Sex differences in the effects of adolescent stress on adult brain inflammatory markers in rats

Abstract

Both basic and clinical research indicates that females are more susceptible to stress-related affective disorders than males. One of the mechanisms by which stress induces depression is via inflammatory signaling in the brain. Stress during adolescence, in particular, can also disrupt the activation and continued development of both the hypothalamic-pituitary-adrenal (HPA) and -gonadal (HPG) axes, both of which modulate inflammatory pathways and brain regions involved in affective behavior. Therefore, we tested the hypothesis that adolescent stress differentially alters brain inflammatory mechanisms associated with affective-like behavior into adulthood based on sex.

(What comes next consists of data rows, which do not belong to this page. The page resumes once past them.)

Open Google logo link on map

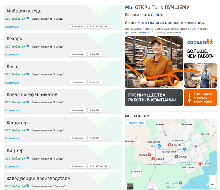click(x=171, y=187)
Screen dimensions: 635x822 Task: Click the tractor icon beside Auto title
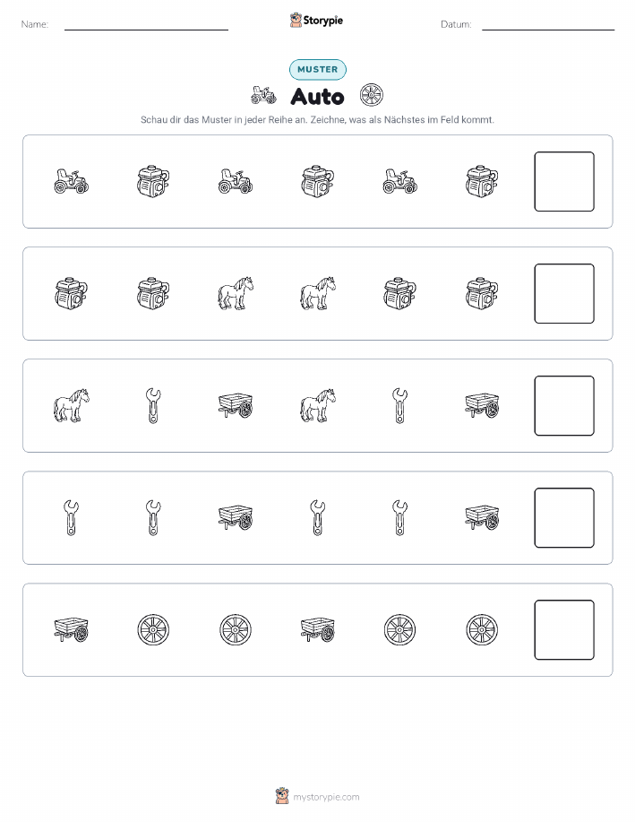click(263, 95)
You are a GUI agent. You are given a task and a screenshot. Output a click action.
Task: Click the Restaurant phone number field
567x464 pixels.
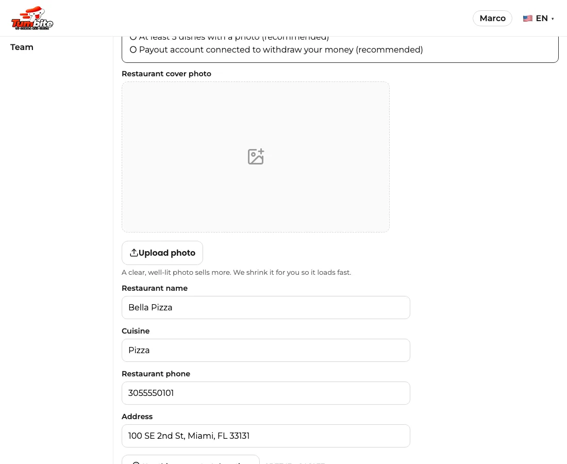266,393
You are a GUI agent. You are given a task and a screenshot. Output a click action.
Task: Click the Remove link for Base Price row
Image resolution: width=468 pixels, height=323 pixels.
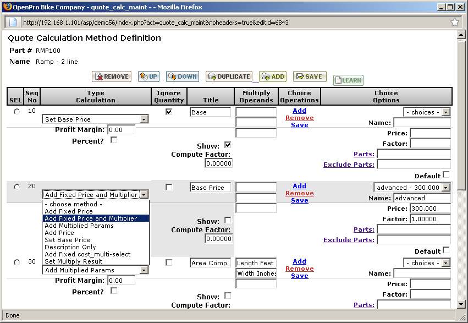(x=299, y=193)
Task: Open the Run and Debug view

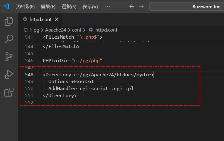Action: pyautogui.click(x=9, y=74)
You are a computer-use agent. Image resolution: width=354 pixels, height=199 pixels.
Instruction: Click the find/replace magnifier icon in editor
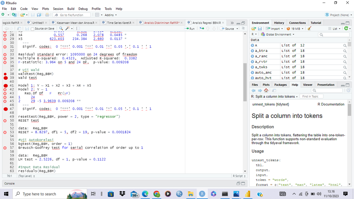tap(61, 29)
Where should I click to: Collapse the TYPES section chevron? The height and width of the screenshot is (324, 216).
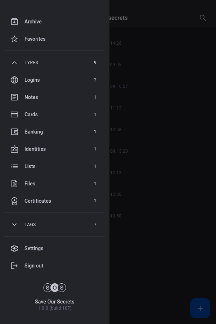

Male and female Wistar rats underwent mixed-modality stress during adolescence (PND 37-48) and were challenged with lipopolysaccharide (LPS; 250μg/kg, i.p.) or saline 4.5weeks later (in adulthood). Hippocampal inflammatory marker gene expression and circulating HPA and HPG axes hormone concentrations were then determined. Despite previous studies indicating that adolescent stress induces affective-like behaviors in female rats only, this study demonstrated that adolescent stress increased hippocampal inflammatory responses to LPS in males only, suggesting that differences in neuroinflammatory signaling do not drive the divergent affective-like behaviors. The sex differences in inflammatory markers were not associated with differences in corticosterone. In females that experienced adolescent stress, LPS increased circulating estradiol. Estradiol positively correlated with hippocampal microglial gene expression in control female rats, whereas adolescent stress negated this relationship. Thus, estradiol in females may potentially protect against stress-induced increases in neuroinflammation.

Fig. 1

Stress during adolescence increased hippocampal inflammatory response to LPS in adulthood in male rats only. Fold differences (relative to a transferrin receptor endogenous control) in hippocampal IL-1β (A), TNFα (B), IκBα (C), CD11b (D), and iNOS (E) gene expression relative to the mean expression of the same-sex, no stress, saline control (−2^ΔΔCT) 4 h after LPS (250 μg/kg, i.p.) or saline treatment in adult male or female rats that previously (4.5 weeks earlier) experienced a mixed modality stress paradigm during adolescence (PND 37–48). n = 7–10/group; *p < 0.05 within the same stress treatment between SALINE vs. LPS; ^#p < 0.05 within LPS treatment between ADOL. STRESS and CONTROL.

Fig. 2

Adolescent stress does not alter corticosterone, progesterone, or testosterone concentrations. Circulating plasma corticosterone (A), progesterone (B), and testosterone (C) concentrations 4 h post-LPS (250 μg/kg, i.p.) or saline treatment in adult rats that experienced prior mixed-modality adolescent stress (or no stress). n = 8–10/group; *p < 0.05 within the same stress treatment between SALINE vs. LPS.

Fig. 3

Stress during adolescence increased circulating estradiol response to LPS in female rats and attenuated the correlation between estradiol and Cd11b gene expression. (A) Circulating plasma 17β-estradiol concentrations 4 h post-LPS (250 μg/kg, i.p.) or saline treatment in adult female rats that experienced prior mixed-modality adolescent stress (or no stress). *p < 0.05 within the same stress treatment between SALINE vs. LPS. (B) Linear regressions between circulating estradiol concentrations and Cd11b (microglial) gene expression in the hippocampus. Regression coefficients only for stress-free rats were significant. n = 8–10/group.